### EXERCISE AIM
Down to the last character, transcribe every record.

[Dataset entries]
====

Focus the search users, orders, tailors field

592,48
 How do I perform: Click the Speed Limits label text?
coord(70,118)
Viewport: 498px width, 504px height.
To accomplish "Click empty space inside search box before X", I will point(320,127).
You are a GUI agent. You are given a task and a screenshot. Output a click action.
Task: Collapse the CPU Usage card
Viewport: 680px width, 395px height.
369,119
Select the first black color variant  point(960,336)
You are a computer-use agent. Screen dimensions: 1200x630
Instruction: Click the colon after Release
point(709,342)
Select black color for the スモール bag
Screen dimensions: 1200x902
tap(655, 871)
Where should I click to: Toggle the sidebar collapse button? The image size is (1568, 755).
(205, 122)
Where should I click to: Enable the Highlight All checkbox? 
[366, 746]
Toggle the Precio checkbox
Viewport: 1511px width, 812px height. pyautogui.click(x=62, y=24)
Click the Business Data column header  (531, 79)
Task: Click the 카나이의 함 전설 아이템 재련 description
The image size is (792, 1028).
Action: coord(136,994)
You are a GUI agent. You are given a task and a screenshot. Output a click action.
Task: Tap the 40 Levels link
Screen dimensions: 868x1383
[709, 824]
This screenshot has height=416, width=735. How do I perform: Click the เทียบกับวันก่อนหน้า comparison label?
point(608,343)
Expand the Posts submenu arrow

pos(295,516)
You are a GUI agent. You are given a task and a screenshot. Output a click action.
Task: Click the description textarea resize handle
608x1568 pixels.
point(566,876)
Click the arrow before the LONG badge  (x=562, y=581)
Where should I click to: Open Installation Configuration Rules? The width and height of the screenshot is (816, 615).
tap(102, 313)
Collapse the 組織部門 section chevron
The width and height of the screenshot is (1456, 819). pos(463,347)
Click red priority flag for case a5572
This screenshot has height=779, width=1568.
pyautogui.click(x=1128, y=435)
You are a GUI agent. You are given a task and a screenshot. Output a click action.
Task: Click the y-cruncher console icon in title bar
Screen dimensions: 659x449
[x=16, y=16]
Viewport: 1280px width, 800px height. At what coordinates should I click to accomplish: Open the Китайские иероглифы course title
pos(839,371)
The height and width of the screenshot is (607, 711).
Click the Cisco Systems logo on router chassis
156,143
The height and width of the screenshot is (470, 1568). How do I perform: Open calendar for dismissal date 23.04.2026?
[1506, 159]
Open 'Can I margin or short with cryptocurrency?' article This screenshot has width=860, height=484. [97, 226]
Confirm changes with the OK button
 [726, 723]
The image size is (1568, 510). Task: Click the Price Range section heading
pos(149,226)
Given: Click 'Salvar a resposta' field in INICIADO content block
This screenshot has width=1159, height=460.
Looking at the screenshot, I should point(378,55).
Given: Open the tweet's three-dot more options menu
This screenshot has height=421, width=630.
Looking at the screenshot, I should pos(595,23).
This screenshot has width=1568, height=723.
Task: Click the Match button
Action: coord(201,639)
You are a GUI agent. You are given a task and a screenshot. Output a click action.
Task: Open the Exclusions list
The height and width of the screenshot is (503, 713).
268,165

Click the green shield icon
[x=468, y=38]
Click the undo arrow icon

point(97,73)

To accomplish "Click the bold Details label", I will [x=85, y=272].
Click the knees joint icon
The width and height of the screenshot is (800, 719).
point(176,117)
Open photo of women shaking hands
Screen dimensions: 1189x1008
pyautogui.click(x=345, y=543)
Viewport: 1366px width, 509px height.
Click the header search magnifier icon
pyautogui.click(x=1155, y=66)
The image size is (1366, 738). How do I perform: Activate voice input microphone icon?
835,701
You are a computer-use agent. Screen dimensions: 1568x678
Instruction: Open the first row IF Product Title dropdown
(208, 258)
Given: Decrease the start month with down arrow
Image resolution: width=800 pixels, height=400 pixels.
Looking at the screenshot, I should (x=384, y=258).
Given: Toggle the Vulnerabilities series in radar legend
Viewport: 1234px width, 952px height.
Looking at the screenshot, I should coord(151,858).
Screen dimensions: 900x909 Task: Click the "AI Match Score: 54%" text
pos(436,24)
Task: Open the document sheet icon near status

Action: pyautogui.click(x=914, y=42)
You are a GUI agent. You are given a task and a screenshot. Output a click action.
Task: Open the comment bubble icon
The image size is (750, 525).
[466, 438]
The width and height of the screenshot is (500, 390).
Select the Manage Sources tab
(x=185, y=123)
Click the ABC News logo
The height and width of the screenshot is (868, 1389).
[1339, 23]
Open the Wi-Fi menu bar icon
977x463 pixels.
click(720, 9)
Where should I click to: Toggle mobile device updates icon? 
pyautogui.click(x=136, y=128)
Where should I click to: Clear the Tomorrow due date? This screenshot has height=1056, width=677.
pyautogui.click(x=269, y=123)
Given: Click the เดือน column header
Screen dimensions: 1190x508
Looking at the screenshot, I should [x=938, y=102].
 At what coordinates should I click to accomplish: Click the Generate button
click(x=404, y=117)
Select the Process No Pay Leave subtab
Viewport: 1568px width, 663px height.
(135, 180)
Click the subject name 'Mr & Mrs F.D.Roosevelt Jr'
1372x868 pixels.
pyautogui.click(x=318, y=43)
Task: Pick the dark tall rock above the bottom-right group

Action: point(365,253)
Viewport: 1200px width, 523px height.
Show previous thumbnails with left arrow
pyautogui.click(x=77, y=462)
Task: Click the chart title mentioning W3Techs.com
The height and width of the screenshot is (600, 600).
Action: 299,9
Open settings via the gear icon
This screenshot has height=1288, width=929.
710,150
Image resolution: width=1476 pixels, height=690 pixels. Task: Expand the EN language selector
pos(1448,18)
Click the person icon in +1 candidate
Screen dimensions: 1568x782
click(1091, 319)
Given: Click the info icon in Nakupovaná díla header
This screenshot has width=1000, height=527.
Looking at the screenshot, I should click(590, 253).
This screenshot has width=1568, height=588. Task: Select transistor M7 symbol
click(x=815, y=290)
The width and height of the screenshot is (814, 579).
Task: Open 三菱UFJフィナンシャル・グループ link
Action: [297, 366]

====

### SOLUTION FOR THIS PROBLEM
Focus the search users, orders, tailors field

592,48
 How do I perform: Click the Speed Limits label text?
coord(70,118)
Viewport: 498px width, 504px height.
To accomplish "Click empty space inside search box before X", I will point(320,127).
You are a GUI agent. You are given a task and a screenshot. Output a click action.
Task: Collapse the CPU Usage card
Viewport: 680px width, 395px height.
369,119
Select the first black color variant  point(960,336)
You are a computer-use agent. Screen dimensions: 1200x630
Instruction: Click the colon after Release
point(709,342)
Select black color for the スモール bag
Screen dimensions: 1200x902
tap(655, 871)
Where should I click to: Toggle the sidebar collapse button? The image size is (1568, 755).
(205, 122)
Where should I click to: Enable the Highlight All checkbox? 
[366, 746]
Toggle the Precio checkbox
Viewport: 1511px width, 812px height. pyautogui.click(x=62, y=24)
Click the Business Data column header  (531, 79)
Task: Click the 카나이의 함 전설 아이템 재련 description
The image size is (792, 1028).
Action: coord(136,994)
You are a GUI agent. You are given a task and a screenshot. Output a click action.
Task: Tap the 40 Levels link
Screen dimensions: 868x1383
[709, 824]
This screenshot has height=416, width=735. How do I perform: Click the เทียบกับวันก่อนหน้า comparison label?
point(608,343)
Expand the Posts submenu arrow

pos(295,516)
You are a GUI agent. You are given a task and a screenshot. Output a click action.
Task: Click the description textarea resize handle
608x1568 pixels.
point(566,876)
Click the arrow before the LONG badge  (x=562, y=581)
Where should I click to: Open Installation Configuration Rules? The width and height of the screenshot is (816, 615).
tap(102, 313)
Collapse the 組織部門 section chevron
The width and height of the screenshot is (1456, 819). pos(463,347)
Click red priority flag for case a5572
This screenshot has height=779, width=1568.
pyautogui.click(x=1128, y=435)
You are a GUI agent. You are given a task and a screenshot. Output a click action.
Task: Click the y-cruncher console icon in title bar
Screen dimensions: 659x449
[x=16, y=16]
Viewport: 1280px width, 800px height. At what coordinates should I click to accomplish: Open the Китайские иероглифы course title
pos(839,371)
The height and width of the screenshot is (607, 711).
Click the Cisco Systems logo on router chassis
156,143
The height and width of the screenshot is (470, 1568). How do I perform: Open calendar for dismissal date 23.04.2026?
[1506, 159]
Open 'Can I margin or short with cryptocurrency?' article This screenshot has width=860, height=484. [97, 226]
Confirm changes with the OK button
 [726, 723]
The image size is (1568, 510). Task: Click the Price Range section heading
pos(149,226)
Given: Click 'Salvar a resposta' field in INICIADO content block
This screenshot has width=1159, height=460.
Looking at the screenshot, I should point(378,55).
Given: Open the tweet's three-dot more options menu
This screenshot has height=421, width=630.
Looking at the screenshot, I should pos(595,23).
This screenshot has width=1568, height=723.
Task: Click the Match button
Action: coord(201,639)
You are a GUI agent. You are given a task and a screenshot. Output a click action.
Task: Open the Exclusions list
The height and width of the screenshot is (503, 713).
268,165

Click the green shield icon
[x=468, y=38]
Click the undo arrow icon

point(97,73)

To accomplish "Click the bold Details label", I will [x=85, y=272].
Click the knees joint icon
The width and height of the screenshot is (800, 719).
point(176,117)
Open photo of women shaking hands
Screen dimensions: 1189x1008
pyautogui.click(x=345, y=543)
Viewport: 1366px width, 509px height.
Click the header search magnifier icon
pyautogui.click(x=1155, y=66)
The image size is (1366, 738). How do I perform: Activate voice input microphone icon?
835,701
You are a computer-use agent. Screen dimensions: 1568x678
Instruction: Open the first row IF Product Title dropdown
(208, 258)
Given: Decrease the start month with down arrow
Image resolution: width=800 pixels, height=400 pixels.
Looking at the screenshot, I should (x=384, y=258).
Given: Toggle the Vulnerabilities series in radar legend
Viewport: 1234px width, 952px height.
Looking at the screenshot, I should coord(151,858).
Screen dimensions: 900x909 Task: Click the "AI Match Score: 54%" text
pos(436,24)
Task: Open the document sheet icon near status

Action: pyautogui.click(x=914, y=42)
You are a GUI agent. You are given a task and a screenshot. Output a click action.
Task: Open the comment bubble icon
The image size is (750, 525).
[466, 438]
The width and height of the screenshot is (500, 390).
Select the Manage Sources tab
(x=185, y=123)
Click the ABC News logo
The height and width of the screenshot is (868, 1389).
[1339, 23]
Open the Wi-Fi menu bar icon
977x463 pixels.
click(720, 9)
Where should I click to: Toggle mobile device updates icon? 
pyautogui.click(x=136, y=128)
Where should I click to: Clear the Tomorrow due date? This screenshot has height=1056, width=677.
pyautogui.click(x=269, y=123)
Given: Click the เดือน column header
Screen dimensions: 1190x508
Looking at the screenshot, I should [x=938, y=102].
 At what coordinates should I click to accomplish: Click the Generate button
click(x=404, y=117)
Select the Process No Pay Leave subtab
Viewport: 1568px width, 663px height.
(135, 180)
Click the subject name 'Mr & Mrs F.D.Roosevelt Jr'
1372x868 pixels.
pyautogui.click(x=318, y=43)
Task: Pick the dark tall rock above the bottom-right group

Action: point(365,253)
Viewport: 1200px width, 523px height.
Show previous thumbnails with left arrow
pyautogui.click(x=77, y=462)
Task: Click the chart title mentioning W3Techs.com
The height and width of the screenshot is (600, 600).
Action: 299,9
Open settings via the gear icon
This screenshot has height=1288, width=929.
710,150
Image resolution: width=1476 pixels, height=690 pixels. Task: Expand the EN language selector
pos(1448,18)
Click the person icon in +1 candidate
Screen dimensions: 1568x782
click(1091, 319)
Given: Click the info icon in Nakupovaná díla header
This screenshot has width=1000, height=527.
Looking at the screenshot, I should click(590, 253).
This screenshot has width=1568, height=588. Task: Select transistor M7 symbol
click(x=815, y=290)
The width and height of the screenshot is (814, 579).
Task: Open 三菱UFJフィナンシャル・グループ link
Action: [297, 366]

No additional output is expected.